Cervical shortening was noted in association with increased uterine tightenings, and so the patient was administered corticosteroids and admitted to hospital. The MCA-PSV discordance persisted, and uterine activity settled, so an intraperitoneal transfusion (IPT) to the donor twin was performed in an attempt to increase gestational age for all three triplets. A single uncomplicated IPT of 40 mls was performed, with normalisation of the MCA-PSV in the presumed donor within 24 hours (Figure 1).

FIGURE 1 Middle cerebral artery peak systolic velocity in the monochorionic twins before and after intrauterine transfusion (Mari et al., Reference Mari, Deter, Carpenter, Rahman, Zimmerman, Moise and Blackwell2000). From The New England Journal of Medicine, Mari et al. (Reference Mari, Deter, Carpenter, Rahman, Zimmerman, Moise and Blackwell2000), Noninvasive Diagnosis by Doppler Ultrasonography of Fetal Anemia Due to Maternal Red-Cell Alloimmunization, 342, 9–14 Copyright © (2000) Massachusetts Medical Society. Reprinted with permission from Massachusetts Medical Society.

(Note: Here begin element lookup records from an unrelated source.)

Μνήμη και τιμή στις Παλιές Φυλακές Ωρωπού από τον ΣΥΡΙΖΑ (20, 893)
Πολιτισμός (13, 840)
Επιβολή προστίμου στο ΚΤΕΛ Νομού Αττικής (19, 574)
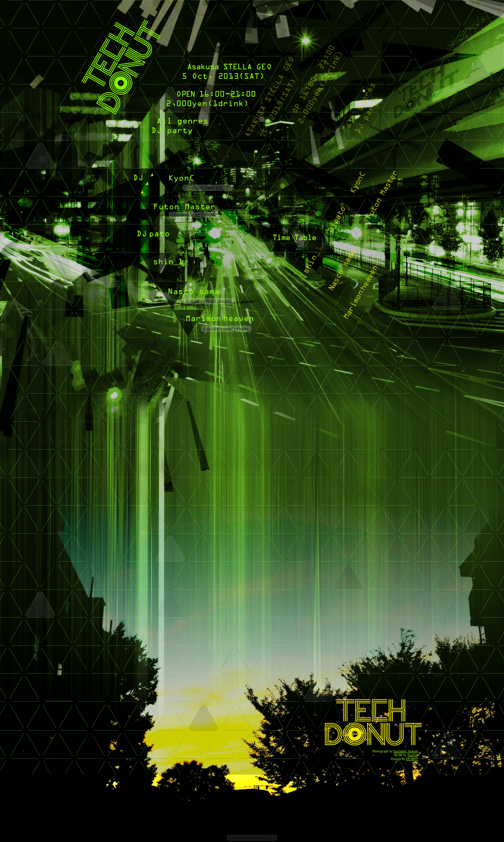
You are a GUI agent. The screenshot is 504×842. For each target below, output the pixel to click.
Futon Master (180, 211)
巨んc (194, 184)
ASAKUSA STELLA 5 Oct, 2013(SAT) (229, 70)
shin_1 (168, 268)
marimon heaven (213, 325)
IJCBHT (412, 759)
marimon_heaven (406, 751)
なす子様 (196, 297)
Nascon (413, 755)
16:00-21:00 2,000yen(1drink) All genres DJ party (203, 112)
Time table (294, 240)
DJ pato (165, 240)
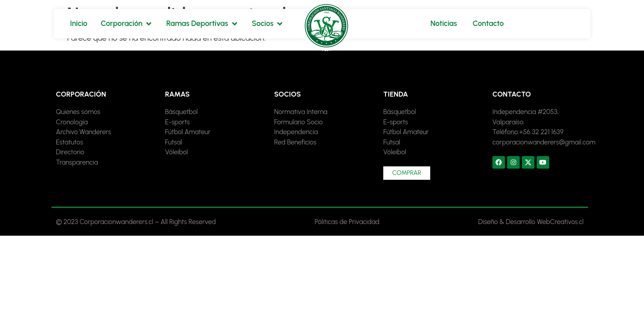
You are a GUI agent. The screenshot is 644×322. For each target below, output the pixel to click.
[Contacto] (488, 24)
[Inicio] (78, 24)
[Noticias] (443, 24)
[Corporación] (127, 24)
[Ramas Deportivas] (202, 24)
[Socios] (268, 24)
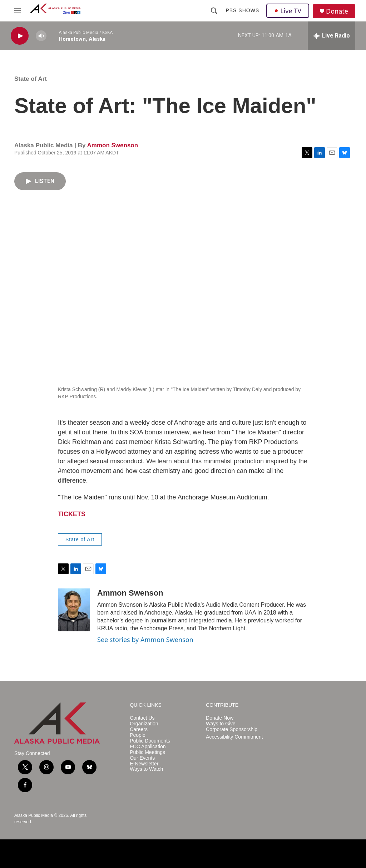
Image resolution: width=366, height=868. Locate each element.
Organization (144, 724)
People (138, 735)
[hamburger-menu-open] (18, 11)
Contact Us (142, 718)
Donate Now (219, 718)
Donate (337, 11)
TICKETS (71, 514)
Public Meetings (147, 752)
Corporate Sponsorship (232, 729)
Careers (139, 729)
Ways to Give (221, 724)
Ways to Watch (146, 769)
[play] (20, 36)
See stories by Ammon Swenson (145, 640)
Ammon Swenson (112, 145)
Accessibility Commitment (234, 737)
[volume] (41, 36)
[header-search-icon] (214, 11)
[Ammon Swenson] (74, 610)
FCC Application (148, 746)
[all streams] (331, 36)
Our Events (142, 758)
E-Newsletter (144, 764)
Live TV (288, 11)
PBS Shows (242, 10)
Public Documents (150, 741)
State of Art (30, 79)
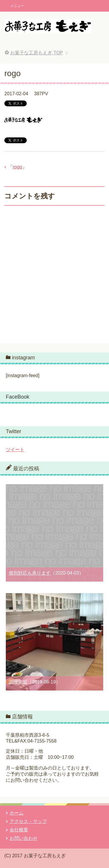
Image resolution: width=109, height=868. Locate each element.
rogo (17, 167)
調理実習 (18, 682)
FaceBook (18, 397)
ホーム (17, 813)
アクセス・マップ (28, 821)
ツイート (15, 450)
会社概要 (19, 830)
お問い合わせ (23, 838)
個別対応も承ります (30, 573)
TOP (36, 53)
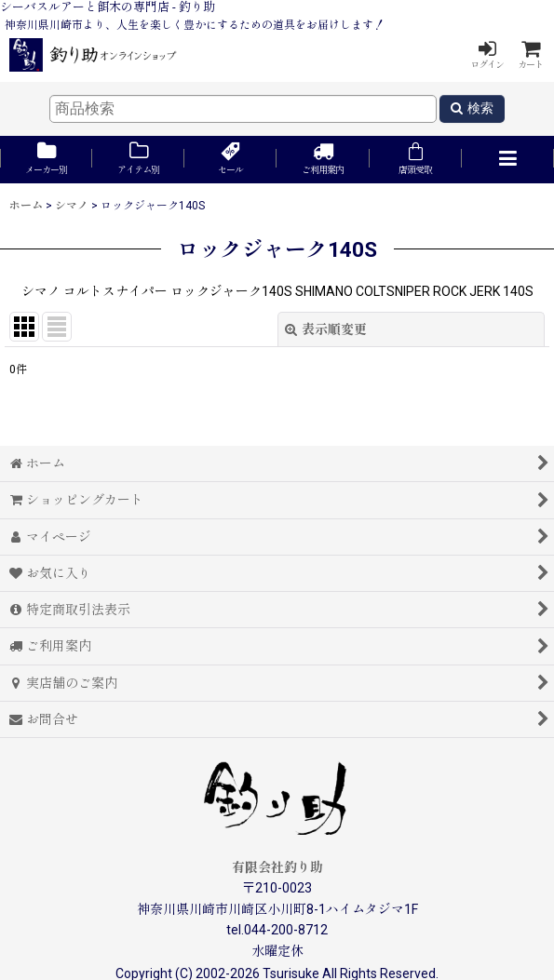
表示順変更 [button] (326, 329)
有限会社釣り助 (277, 867)
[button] (507, 159)
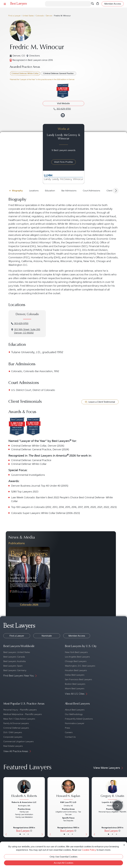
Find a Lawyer (15, 16)
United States (28, 16)
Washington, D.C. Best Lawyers (80, 666)
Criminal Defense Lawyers (16, 728)
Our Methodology (74, 714)
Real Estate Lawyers (13, 746)
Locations (34, 190)
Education (50, 190)
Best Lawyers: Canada (14, 657)
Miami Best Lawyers (75, 688)
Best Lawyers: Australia (15, 661)
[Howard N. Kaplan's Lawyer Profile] (68, 790)
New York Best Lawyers (76, 652)
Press (67, 728)
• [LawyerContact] (28, 834)
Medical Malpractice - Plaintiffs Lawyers (23, 714)
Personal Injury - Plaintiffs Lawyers (20, 710)
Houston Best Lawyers (76, 670)
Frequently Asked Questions (79, 719)
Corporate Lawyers (13, 737)
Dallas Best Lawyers (75, 675)
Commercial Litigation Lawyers (18, 741)
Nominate (47, 636)
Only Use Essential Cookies (63, 857)
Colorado (40, 16)
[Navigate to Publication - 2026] (29, 577)
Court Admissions (91, 190)
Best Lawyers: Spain (13, 666)
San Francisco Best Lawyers (78, 679)
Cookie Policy (89, 850)
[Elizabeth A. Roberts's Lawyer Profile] (24, 790)
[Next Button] (43, 807)
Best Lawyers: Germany (15, 670)
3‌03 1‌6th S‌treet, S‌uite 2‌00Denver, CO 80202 (27, 331)
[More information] (31, 831)
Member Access (77, 636)
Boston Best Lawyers (75, 684)
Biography (17, 190)
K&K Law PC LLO (68, 802)
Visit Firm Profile (63, 162)
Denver (49, 16)
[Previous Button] (5, 807)
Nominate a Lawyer (75, 723)
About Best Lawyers (75, 710)
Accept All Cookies (63, 863)
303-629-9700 (21, 323)
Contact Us (70, 737)
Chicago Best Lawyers (76, 661)
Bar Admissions (69, 190)
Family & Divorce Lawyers (16, 723)
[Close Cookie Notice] (124, 844)
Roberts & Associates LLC (24, 802)
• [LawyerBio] (24, 834)
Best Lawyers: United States (17, 652)
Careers (69, 732)
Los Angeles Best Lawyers (77, 657)
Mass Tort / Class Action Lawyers (19, 719)
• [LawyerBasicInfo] (20, 834)
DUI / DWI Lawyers (12, 732)
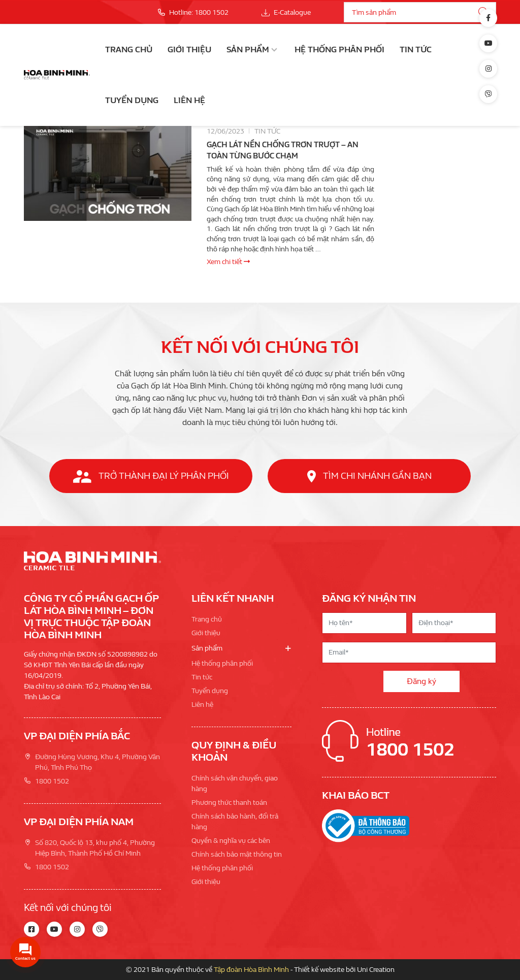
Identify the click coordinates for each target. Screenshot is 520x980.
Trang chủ (128, 49)
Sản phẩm (248, 49)
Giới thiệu (189, 49)
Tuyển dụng (132, 100)
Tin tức (415, 49)
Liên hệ (189, 100)
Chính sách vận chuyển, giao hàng (235, 783)
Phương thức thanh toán (229, 802)
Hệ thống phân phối (339, 49)
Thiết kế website (319, 969)
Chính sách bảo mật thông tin (237, 854)
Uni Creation (376, 969)
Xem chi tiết (228, 262)
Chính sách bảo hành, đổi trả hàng (235, 822)
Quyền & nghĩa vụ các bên (231, 840)
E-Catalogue (286, 12)
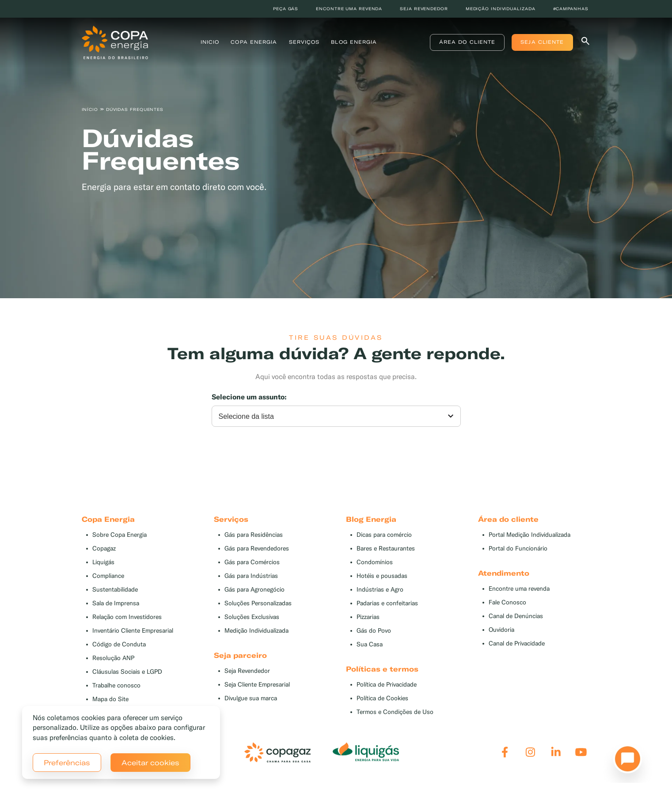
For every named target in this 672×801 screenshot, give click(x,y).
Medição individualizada (501, 8)
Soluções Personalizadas (258, 603)
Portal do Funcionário (518, 548)
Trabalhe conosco (116, 685)
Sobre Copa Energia (119, 535)
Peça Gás (285, 8)
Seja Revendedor (247, 671)
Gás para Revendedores (257, 548)
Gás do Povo (374, 630)
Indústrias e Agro (380, 589)
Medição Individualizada (256, 630)
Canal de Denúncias (516, 616)
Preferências (67, 763)
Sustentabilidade (115, 589)
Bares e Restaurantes (386, 548)
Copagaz (104, 548)
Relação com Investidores (127, 617)
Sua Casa (369, 644)
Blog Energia (354, 42)
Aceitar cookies (150, 763)
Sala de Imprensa (116, 603)
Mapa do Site (110, 699)
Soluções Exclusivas (252, 617)
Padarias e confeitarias (387, 603)
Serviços (304, 42)
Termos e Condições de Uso (395, 712)
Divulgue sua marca (251, 698)
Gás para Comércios (252, 562)
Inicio (210, 42)
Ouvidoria (501, 630)
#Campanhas (571, 8)
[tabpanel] (336, 153)
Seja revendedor (424, 8)
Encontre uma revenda (349, 8)
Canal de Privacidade (516, 643)
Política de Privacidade (387, 684)
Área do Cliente (467, 42)
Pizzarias (368, 617)
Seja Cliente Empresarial (257, 684)
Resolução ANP (113, 658)
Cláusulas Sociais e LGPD (127, 672)
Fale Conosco (507, 602)
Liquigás (103, 562)
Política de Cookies (382, 698)
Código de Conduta (119, 644)
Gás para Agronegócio (254, 589)
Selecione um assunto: (249, 397)
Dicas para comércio (384, 535)
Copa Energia (254, 42)
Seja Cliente (542, 42)
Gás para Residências (254, 535)
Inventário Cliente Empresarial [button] (133, 630)
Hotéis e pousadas (382, 576)
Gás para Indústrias (251, 576)
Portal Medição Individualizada (529, 535)
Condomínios (375, 562)
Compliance (108, 576)
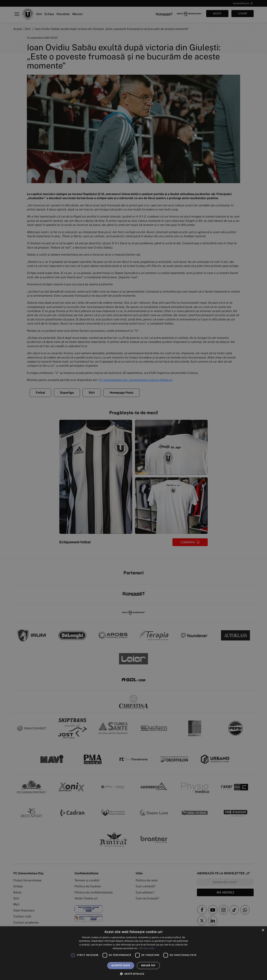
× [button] (263, 930)
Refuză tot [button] (148, 966)
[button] (133, 974)
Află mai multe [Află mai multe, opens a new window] (147, 948)
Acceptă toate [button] (120, 966)
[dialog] (133, 953)
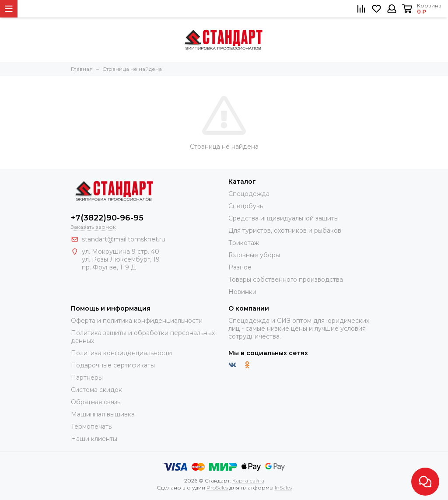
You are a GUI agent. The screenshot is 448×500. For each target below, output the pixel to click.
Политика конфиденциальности (121, 353)
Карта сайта (248, 480)
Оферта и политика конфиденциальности (136, 321)
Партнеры (87, 378)
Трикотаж (244, 243)
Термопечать (91, 427)
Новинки (242, 292)
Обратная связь (95, 402)
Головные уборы (254, 255)
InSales (283, 487)
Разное (240, 267)
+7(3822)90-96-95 (107, 218)
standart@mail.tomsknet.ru (123, 239)
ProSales (217, 487)
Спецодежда (249, 194)
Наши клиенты (94, 439)
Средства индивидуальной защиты (284, 218)
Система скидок (96, 390)
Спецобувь (245, 206)
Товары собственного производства (286, 280)
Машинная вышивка (103, 414)
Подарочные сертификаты (113, 365)
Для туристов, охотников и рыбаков (285, 231)
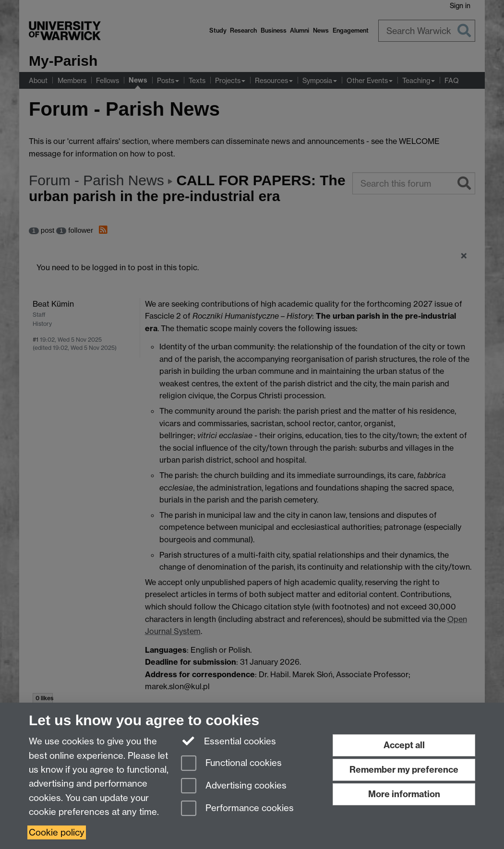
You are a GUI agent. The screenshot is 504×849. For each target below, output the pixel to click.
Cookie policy (57, 832)
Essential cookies (228, 741)
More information (404, 794)
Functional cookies (231, 764)
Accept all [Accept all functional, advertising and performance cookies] (404, 745)
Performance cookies (237, 809)
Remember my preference (404, 769)
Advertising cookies (234, 786)
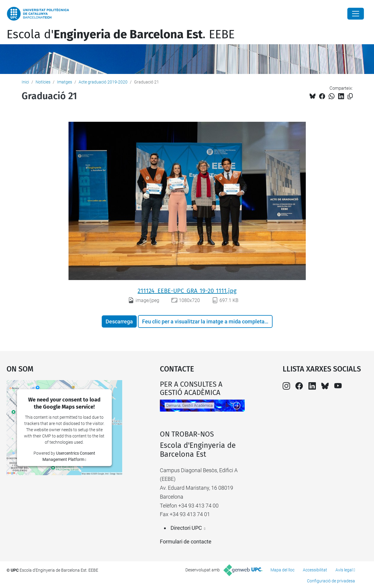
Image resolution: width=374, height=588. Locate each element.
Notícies (43, 82)
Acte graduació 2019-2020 (103, 82)
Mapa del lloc (282, 570)
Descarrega (119, 321)
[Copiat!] (350, 96)
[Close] (356, 14)
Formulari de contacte (186, 541)
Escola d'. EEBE (120, 34)
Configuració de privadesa (331, 581)
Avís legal (344, 570)
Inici (25, 82)
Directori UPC (186, 528)
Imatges (64, 82)
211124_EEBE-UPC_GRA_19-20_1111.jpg (187, 291)
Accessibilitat (315, 570)
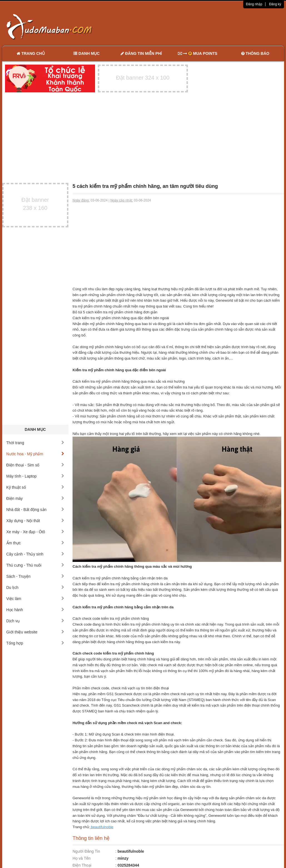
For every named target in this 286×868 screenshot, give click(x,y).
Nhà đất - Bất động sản (35, 509)
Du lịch (35, 587)
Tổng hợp (35, 643)
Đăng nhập (254, 4)
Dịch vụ (35, 621)
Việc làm (35, 598)
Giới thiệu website (35, 632)
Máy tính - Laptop (35, 476)
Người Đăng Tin (86, 851)
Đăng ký (275, 4)
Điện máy (35, 498)
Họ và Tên (81, 858)
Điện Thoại (82, 865)
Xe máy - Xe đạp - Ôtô (35, 532)
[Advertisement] (202, 26)
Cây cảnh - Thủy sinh (35, 554)
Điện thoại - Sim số (35, 465)
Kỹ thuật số (35, 487)
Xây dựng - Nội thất (35, 521)
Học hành (35, 610)
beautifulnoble (102, 827)
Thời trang (35, 443)
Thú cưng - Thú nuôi (35, 565)
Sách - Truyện (35, 576)
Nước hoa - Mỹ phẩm (35, 454)
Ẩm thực (35, 543)
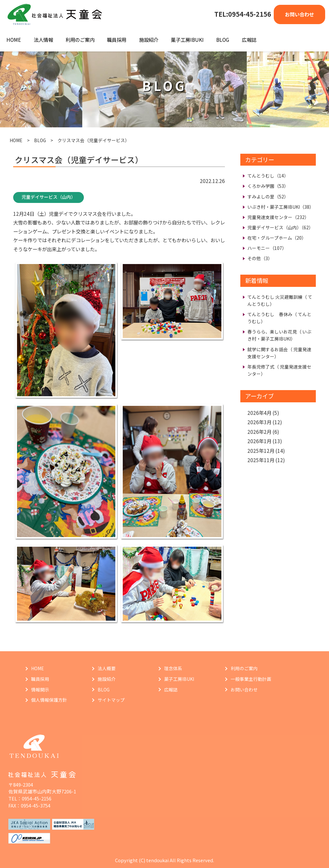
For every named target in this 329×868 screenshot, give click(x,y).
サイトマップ (111, 700)
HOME (13, 39)
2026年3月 (259, 422)
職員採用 (117, 39)
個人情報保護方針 (49, 700)
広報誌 (249, 39)
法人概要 (106, 668)
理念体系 (173, 668)
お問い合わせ (299, 14)
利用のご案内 (80, 39)
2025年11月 (261, 460)
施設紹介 (149, 39)
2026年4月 (259, 412)
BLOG (223, 39)
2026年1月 (259, 441)
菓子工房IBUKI (187, 39)
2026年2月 (259, 431)
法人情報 (43, 39)
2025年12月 (261, 451)
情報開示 (40, 689)
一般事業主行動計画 (251, 679)
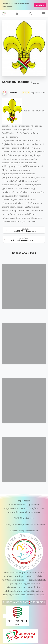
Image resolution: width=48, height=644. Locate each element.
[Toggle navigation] (44, 14)
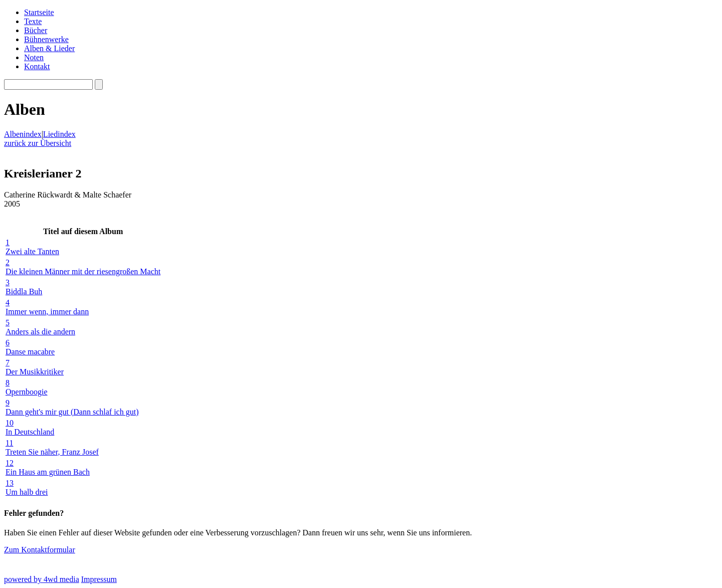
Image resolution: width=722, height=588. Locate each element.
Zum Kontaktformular (40, 549)
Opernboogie (83, 387)
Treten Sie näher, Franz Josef (83, 447)
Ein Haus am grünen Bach (83, 467)
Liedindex (59, 134)
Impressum (99, 579)
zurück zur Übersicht (38, 143)
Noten (34, 57)
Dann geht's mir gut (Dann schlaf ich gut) (83, 407)
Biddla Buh (83, 287)
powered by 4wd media (42, 579)
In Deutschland (83, 427)
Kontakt (37, 66)
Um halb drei (83, 487)
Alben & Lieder (49, 48)
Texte (33, 21)
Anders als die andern (83, 327)
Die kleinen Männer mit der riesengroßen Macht (83, 267)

The pregnancy continued uneventfully for a further 17 days. At 30 weeks 6 days, the MCA discordance recurred, and the patient was symptomatic with preterm contractions. Given the ongoing uterine activity, a further intra-uterine transfusion was considered inadvisable, and delivery occurred by caesarean section following antenatal administration of magnesium sulphate for neuroprotection.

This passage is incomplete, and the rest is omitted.